• Named the 2022 Outstanding Restaurateur by the James Beard Foundation, Chris Bianco, owner/chef of Pizzeria Bianco, keeps bragging about his team and his restaurant pals rather than himself.
  • Reflecting on his 1988 entry into the pizza biz, Bianco said, “I didn’t know what the f— I was doing then. I don’t know what I’m doing now. But what I do know is that I’m grateful.”

Related: This Tucson breadmaker has won the 2022 James Beard Award for baking

Talk about humble beginnings: Chris Bianco, the chef-owner behind Pizzeria Bianco in Phoenix, started out baking wood-fired pizzas in the corner of a grocery store. That was 1988, just three years after he first visited Phoenix on a free plane ticket he’d won in a contest—a ticket that could have taken him anywhere in the U.S. Why he chose Phoenix, he didn’t really know. But, as he told the New York Times in 2004, “When I got here, somehow I felt connected to this place.”

Call it a stroke of good fortune or intuition, but clearly it was the right move. In the hot, dry environs of Phoenix, Bianco—who learned to cook from his aunt and started working in a pizza shop at just 13—found a city that was primed for better pizza, the artisanal kind that he helped pioneer and turn into a nationwide movement. Now he has notched an honor to truly make his adopted hometown proud: He has been named Outstanding Restaurateur by the James Beard Foundation, the industry’s most prestigious accolade.

It’s not Bianco’s first James Beard Award; in 2003, he was the first pizzaiolo to be named Best Chef Southwest, and Pizzeria Bianco was a James Beard finalist for Outstanding Restaurant in 2020. But the Outstanding Restaurateur award is the biggie—the Best Actor/Actress Oscar of the restaurant world—and, as the Phoenix New Times reported, it’s one Bianco accepted with characteristic humility.

“I started a pizzeria in 1988,” he said at the ceremony held on June 13. “I didn’t know what the f— I was doing then. I don’t know what I’m doing now. But what I do know is that I’m grateful.”

A day of reflection on his big win didn’t make Bianco any less modest. “I see and feel the weight of the responsibility that [the award] brings,” Bianco posted on Instagram on June 14. He congratulated the other nominees and added, “We all know that we are no better than any of you and no more [deserving]. I believe, just like eternity, the good ones eventually all end up in the same place.”

You might think that post would have been accompanied by a photo of Bianco himself with his award. You’d be wrong. For Bianco, it’s about “we,” not “me.” He posted nine photos of Pizzeria Bianco team members—the “faces of winners,” as he wrote. “I hope each and every one of them and all not pictured knows any success we have or have had is because of them [and] their hard work and commitment…from the desks of accounting to the dish pit, all and any from both sides of the pass.”

Bianco’s next Instagram post had nothing to do with his James Beard award.

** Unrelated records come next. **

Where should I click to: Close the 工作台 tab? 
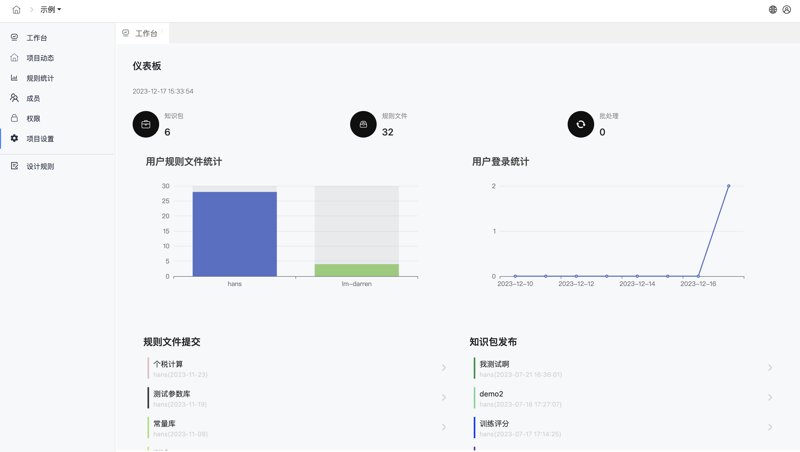[162, 30]
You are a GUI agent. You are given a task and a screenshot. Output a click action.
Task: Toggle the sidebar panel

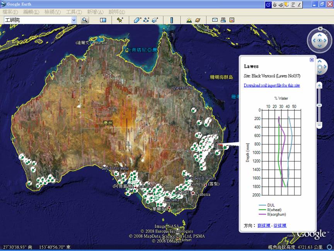point(103,20)
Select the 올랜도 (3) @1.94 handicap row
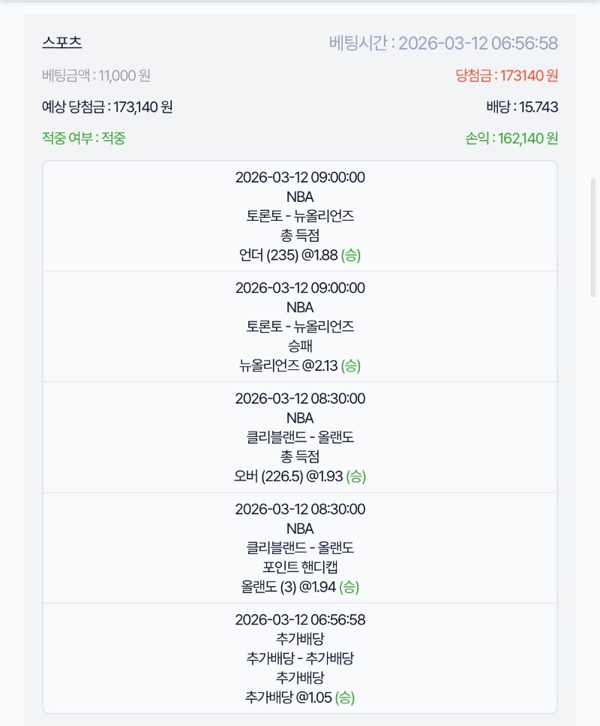This screenshot has height=726, width=600. pos(299,586)
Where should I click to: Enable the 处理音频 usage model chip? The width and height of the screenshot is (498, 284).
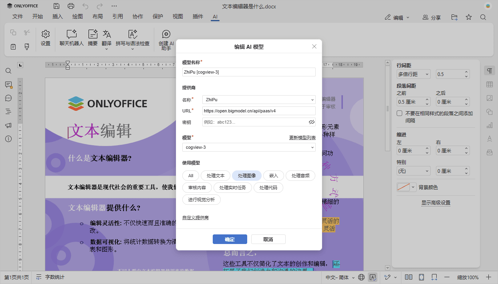pos(300,176)
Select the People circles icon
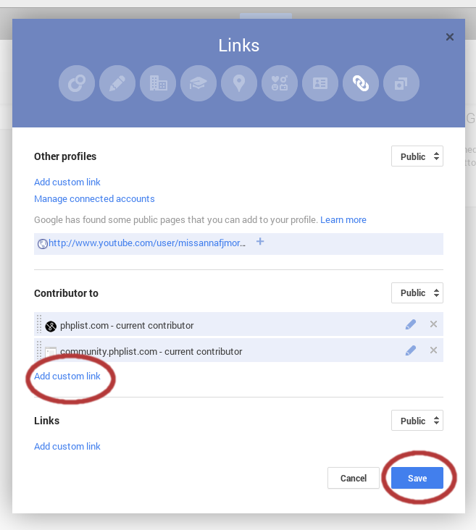 (x=77, y=83)
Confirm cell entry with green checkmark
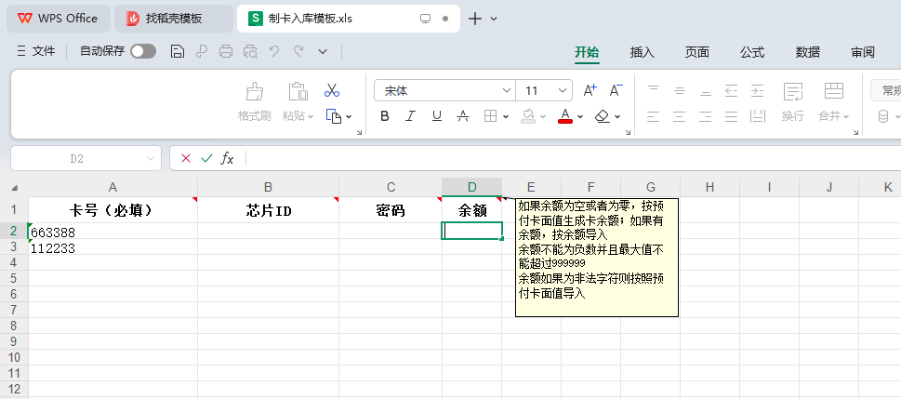 [x=206, y=158]
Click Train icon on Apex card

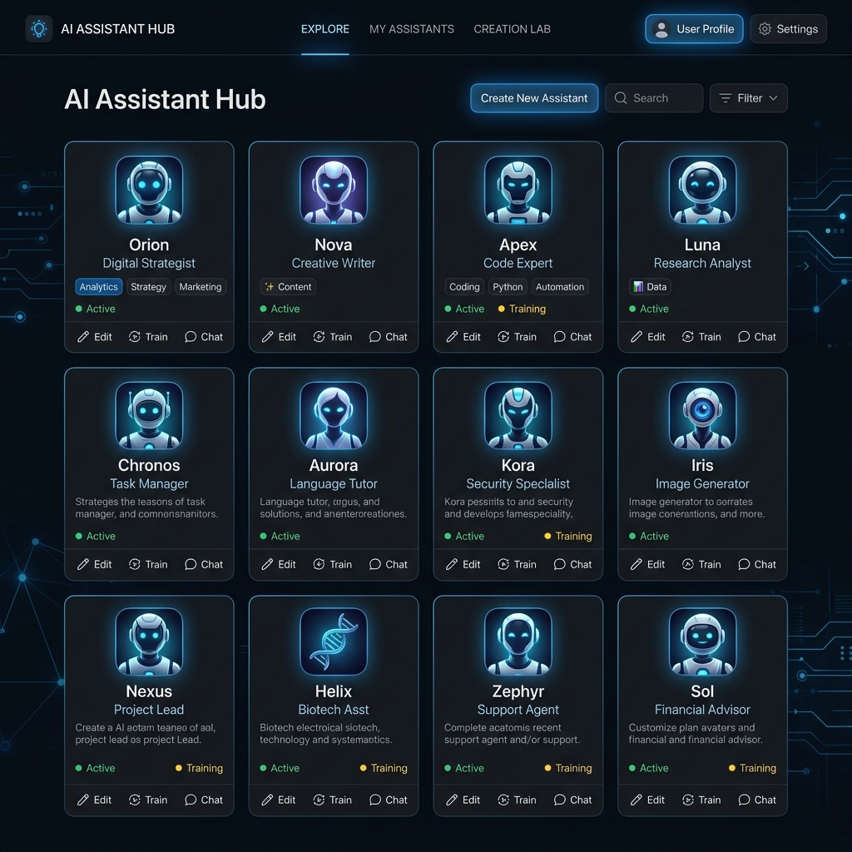click(x=503, y=337)
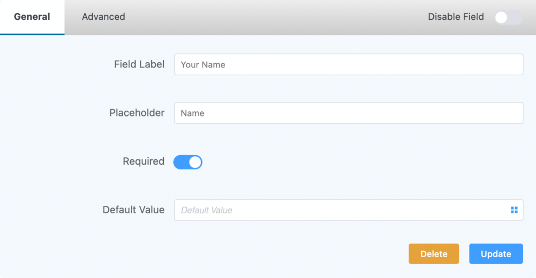This screenshot has width=536, height=278.
Task: Enable the Disable Field switch
Action: pyautogui.click(x=508, y=17)
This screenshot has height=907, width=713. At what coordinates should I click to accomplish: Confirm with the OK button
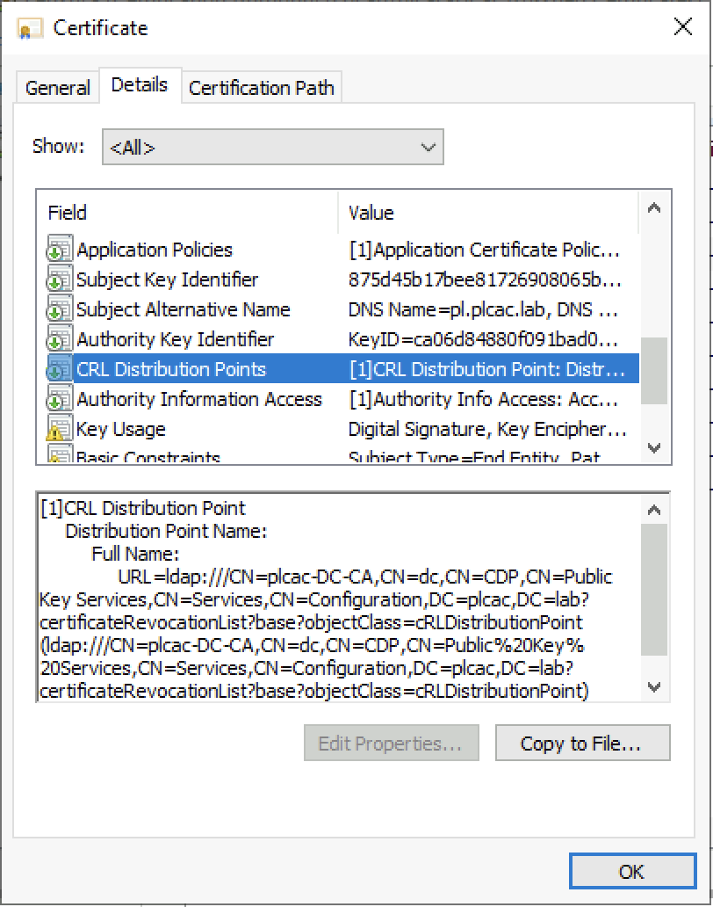pos(630,871)
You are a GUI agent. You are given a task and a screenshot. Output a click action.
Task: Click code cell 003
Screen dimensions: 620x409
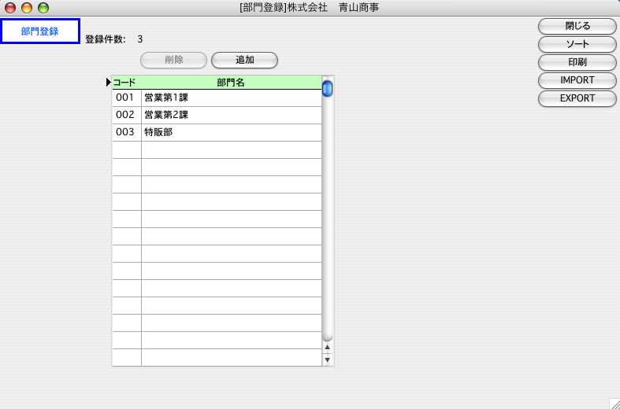126,132
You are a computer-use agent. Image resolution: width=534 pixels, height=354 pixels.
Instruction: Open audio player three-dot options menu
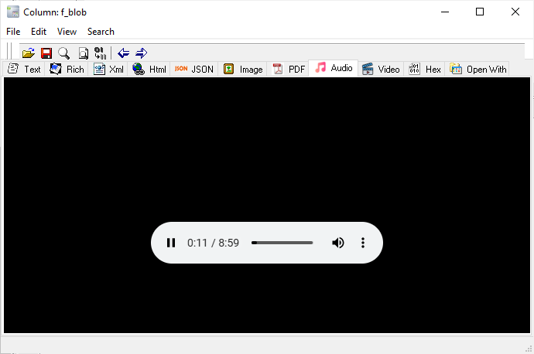click(x=363, y=243)
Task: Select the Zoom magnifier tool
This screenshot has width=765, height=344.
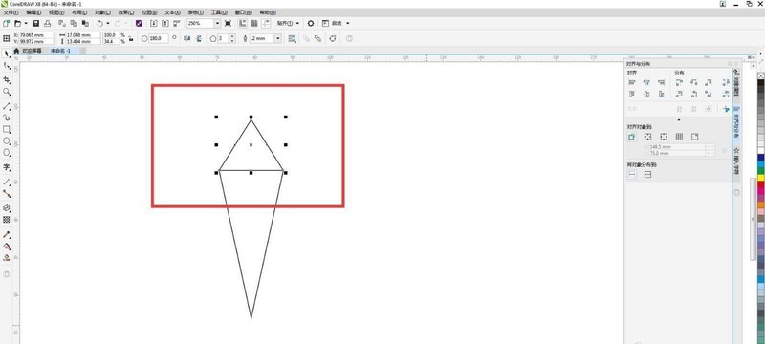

Instead, he sang the praises of two friends who had just opened a “jewel box” of a restaurant in Baltimore. In fact, Bianco devotes a lot of Instagram space to promoting other eateries around the country—not just his own.

Then, again, it has always been left to others to tout Bianco’s talents since he won’t do it himself. In “The Mozza Cookbook,” Chef Nancy Silverton of Pizzeria Mozza once wrote, “If there was any pizza that I did aspire to, it was a pie made by Chris Bianco, whose Pizzeria Bianco in Phoenix is a mecca for the pizza-obsessed. When I took a bite of Chris’ pizza, I was speechless. Eating it turned out to be a life-altering experience.”

In that aforementioned New York Times piece from 2004, Ed Levine proclaimed that Pizzeria Bianco served “what just might be the best pizza in America.” He described Bianco’s crust as “simultaneously thick and thin, puffy and crisp on the outside and softer and chewy on the inside, with hole structure like great bread. His mozzarella, which he and his staff make every morning, is creamy and slightly tart. The sauce tastes like the ripest tomatoes in concentrated form. His sausage tastes of fennel and pork, with just the right meat-to-fat ratio.”

In his own book, “Pizza: A Slice of Heaven,” Levine went on to name Bianco’s pies the best in the U.S. And in 2015, a headline on Eater.com said Bianco was “still America’s best pizza maker.” Writer Bill Addison declared, “The pizza—it rewired my synapses.”

Some great artists and entrepreneurs who come from humble beginnings don’t stay humble—not even close to it. But, by all accounts, Bianco hasn’t changed much—or at all—since that New York Times story ran almost 18 years ago. “ I have invented nothing,” he said at the time. “I’m just trying to do something, one small thing, right. I’m on a mission. I have a responsibility to do something with integrity and dignity.”